## WHAT YOU HAVE TO DO
Return nothing but the lines from the line with "Click the chevron" through the last line of the entries that follow, copied exactly and free of pictures.

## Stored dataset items

──────────────────────────────

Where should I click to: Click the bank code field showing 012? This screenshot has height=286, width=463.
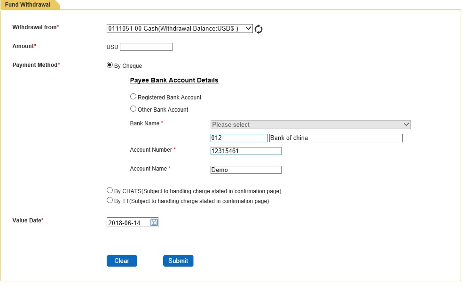[x=239, y=138]
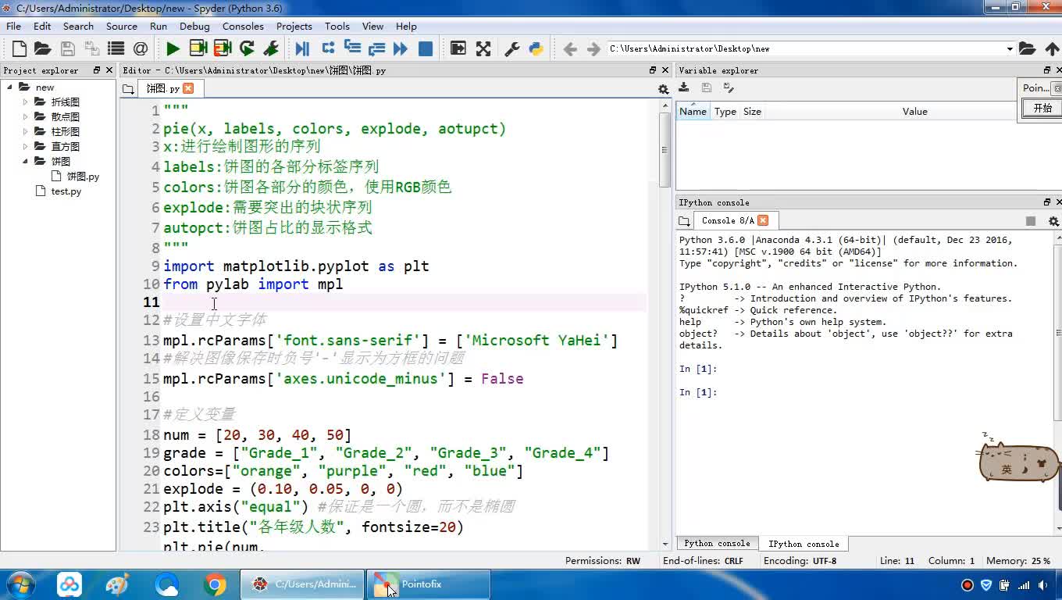Collapse the 饼图 folder in Project explorer

25,161
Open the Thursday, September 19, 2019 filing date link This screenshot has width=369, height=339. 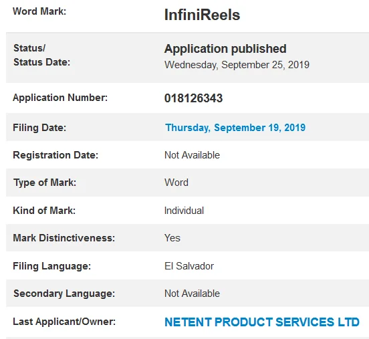pyautogui.click(x=235, y=128)
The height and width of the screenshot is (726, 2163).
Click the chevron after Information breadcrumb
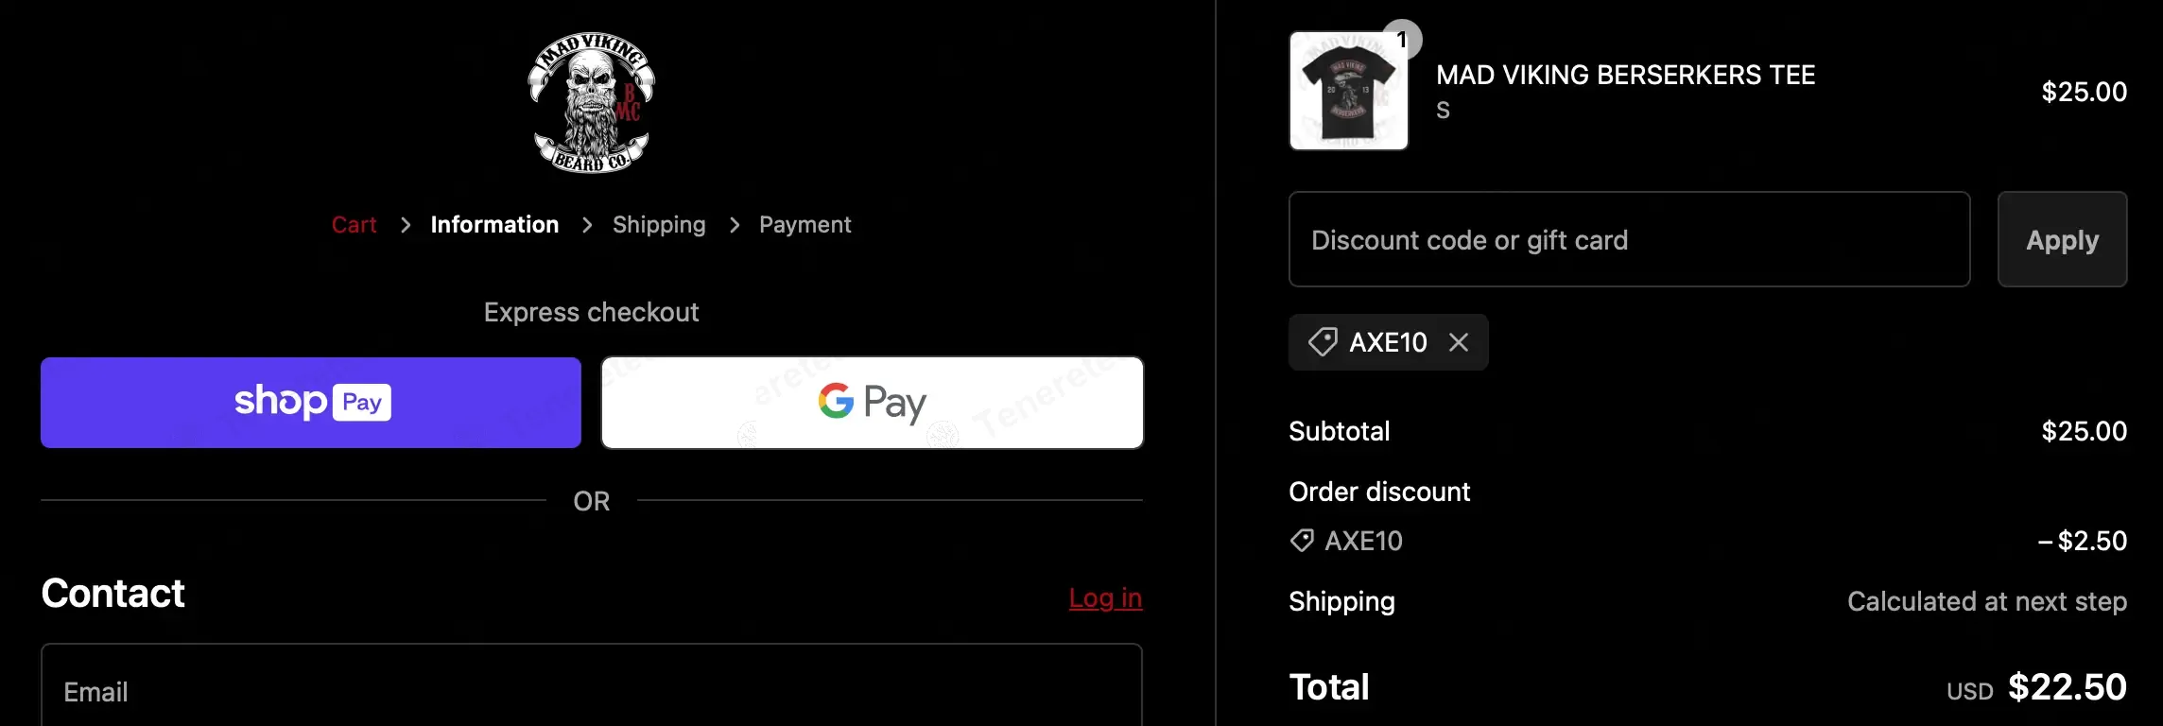click(x=587, y=225)
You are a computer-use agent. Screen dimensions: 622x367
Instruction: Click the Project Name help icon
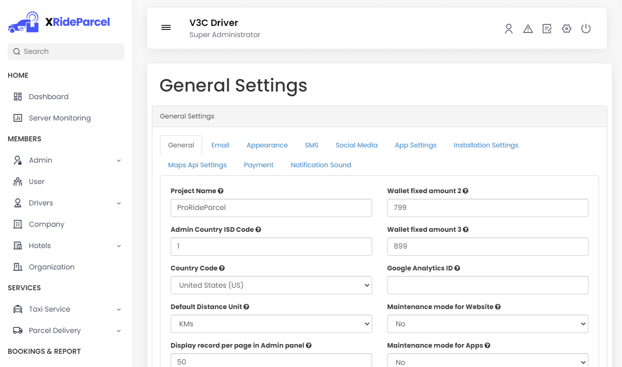[220, 191]
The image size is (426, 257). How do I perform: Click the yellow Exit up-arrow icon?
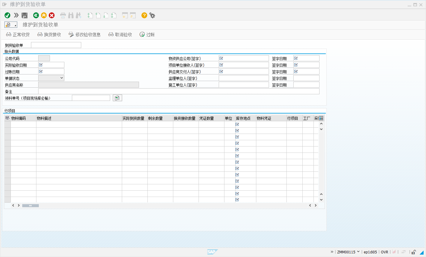point(44,15)
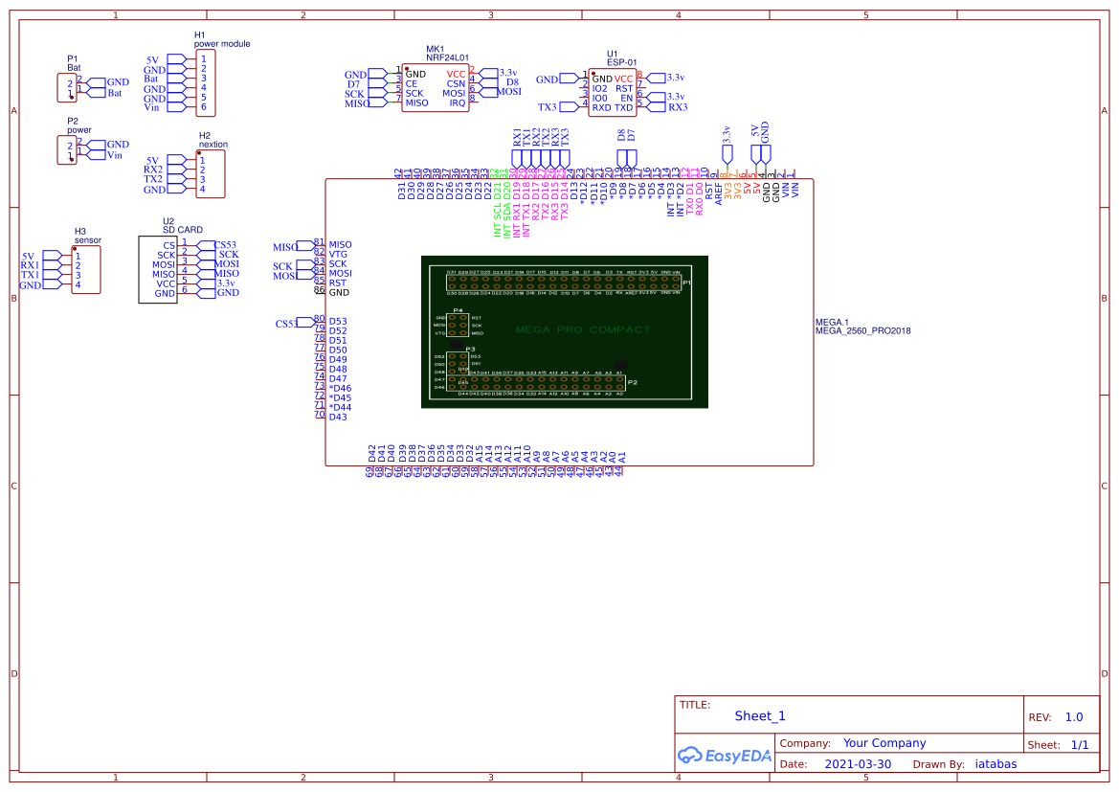Select the power connector P2
This screenshot has height=792, width=1119.
pos(67,149)
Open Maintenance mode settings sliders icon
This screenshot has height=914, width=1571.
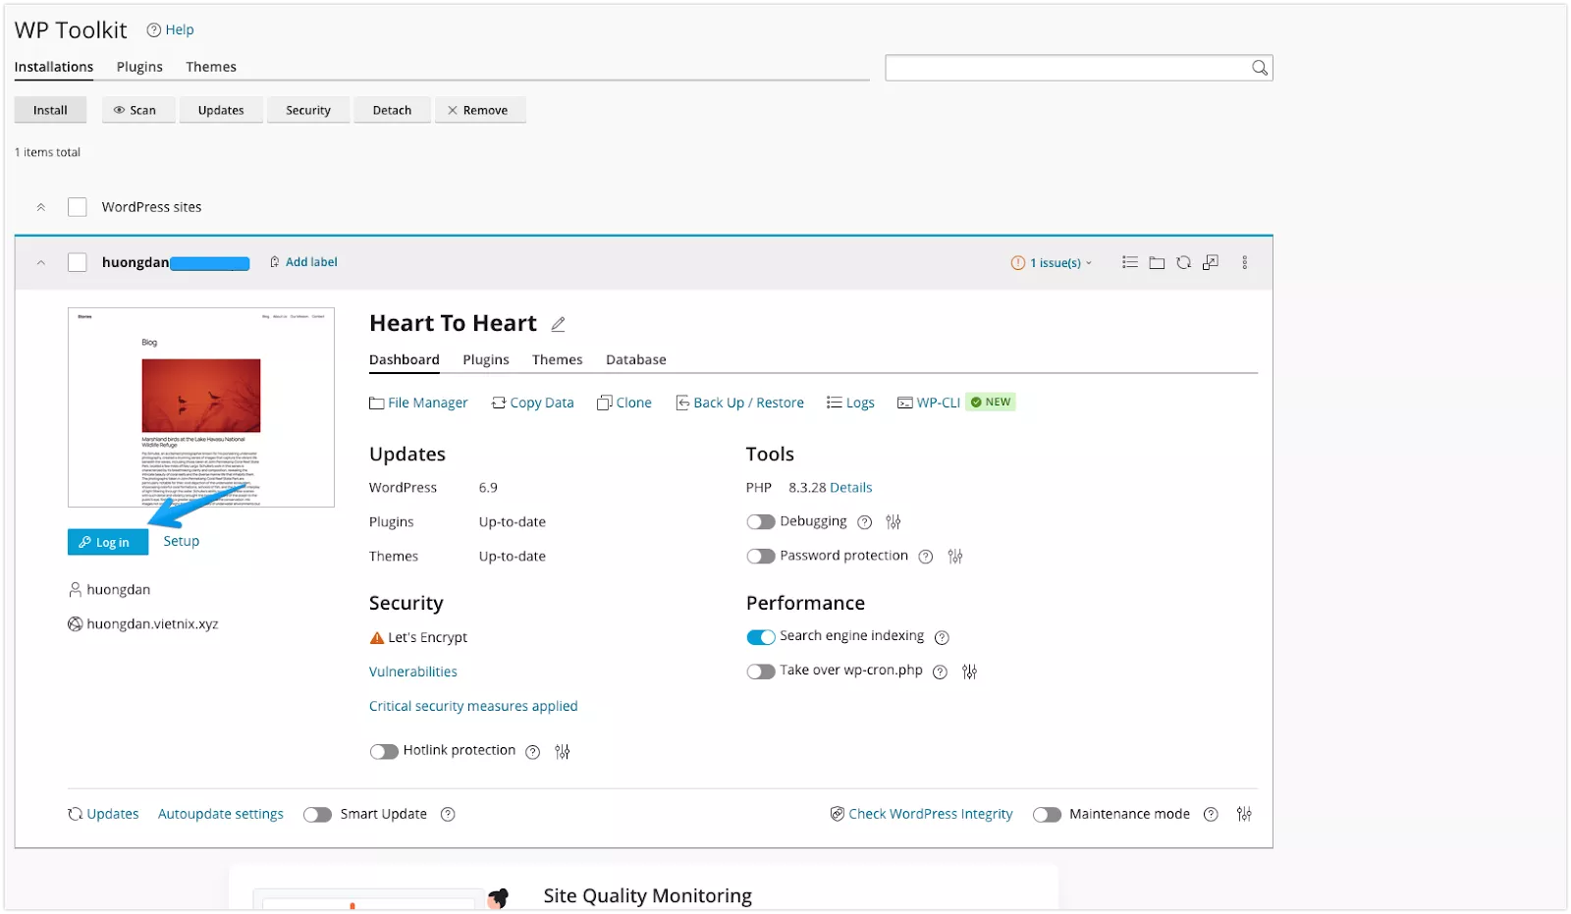pos(1244,814)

──────────────────────────────

## RESULT FOR THIS TASK
Click the chevron after Information breadcrumb
click(x=587, y=225)
You are a computer-use agent. Screen dimensions: 622x367
Instruction: Click the Project Name help icon
[220, 191]
The image size is (426, 257). How do I perform: Click the yellow Exit up-arrow icon?
point(44,15)
Select the power connector P2
This screenshot has height=792, width=1119.
pos(67,149)
Open Maintenance mode settings sliders icon
This screenshot has height=914, width=1571.
pos(1244,814)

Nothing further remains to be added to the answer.